Emily Wunsch ’22 then shared her reason for marching. Wunsch has worked in the Dining Hall for three years and currently holds a student leader position. “Over the years as fewer and fewer students want to work in the Dining Hall and as the conditions of understaffing get worse and worse, I am taking on more and more jobs,” she said. During some shifts, Wunsch said she is expected to fulfill as many as three different roles.

Wunsch also belongs to a large group of students whose families have suffered financial harm due to the pandemic, forcing them to question whether tuition payments will continue to be manageable, a story with parallels across the country.

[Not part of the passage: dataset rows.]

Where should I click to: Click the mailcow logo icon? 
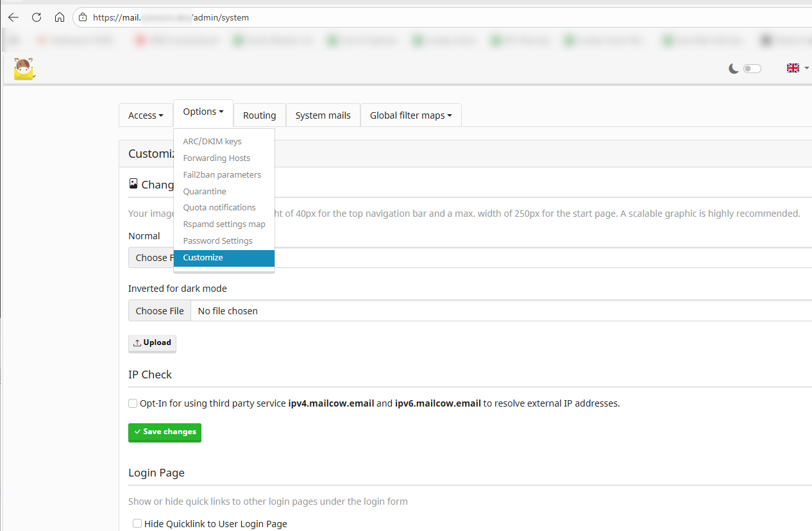click(24, 69)
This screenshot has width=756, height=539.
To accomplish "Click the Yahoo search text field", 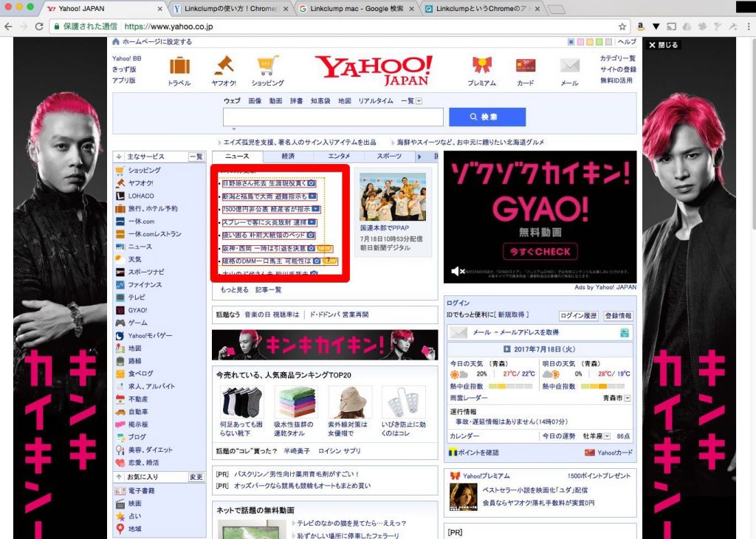I will [x=333, y=117].
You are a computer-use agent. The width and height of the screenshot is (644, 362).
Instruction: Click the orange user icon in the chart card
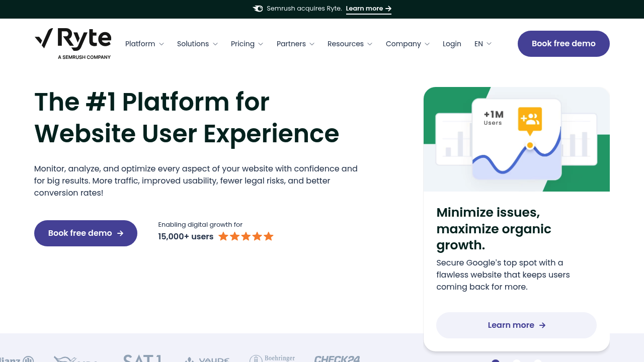click(x=530, y=119)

Rich concluded the speeches, inviting the group to label the sidewalk and street with chalk-written messages to Harris. Students wrote bright red, orange and blue phrases such as “We want fair wages,” “Listen to your students Anne Harris” and “We know you can pay us more”.

Harris responded to the rally in a statement emailed to The S&B, writing, “I respect and encourage students to exercise their right to free assembly as they did. Further, I understand that the students participating in the event were wearing masks, and I want to thank them for their stewardship of community health. As the College and the Union are currently in contract negotiations, I am not at liberty to discuss Union-related content.”

Students write slogans in front of Anne Harris’s house during a UGSDW rally last weekend. Photos by Kaya Matsuura.

College bargaining team leaders Mary Greiner, assistant VP of Human Resources, and lawyer Frank Harty, declined to comment on the action, saying that Harris’ response was representative of the negotiation group as a whole.

The rally signals the beginning of the Union’s plans for the year. UGSDW President Jacob Schneyer said, “This is kind of our opening action to make sure that [Harris] knows we’re paying attention to her. We know she has the authority here, and she has the responsibility here, and kind of saying, ‘This is what it’s gonna be going forward and we’re gonna continue escalating from here until we get the raise that we’re asking for.’”

Schneyer said that although UGSDW doesn’t have any concrete plans for future actions, they do intend to remain vigilant and are also making efforts to include all Union members that currently reside in and outside of Grinnell through media platforms like Facebook Live.

He also added, “We are thinking about and preparing to possibly strike.” Schneyer stressed that the logistics behind a strike would require much planning and thought, but that the action was on the table.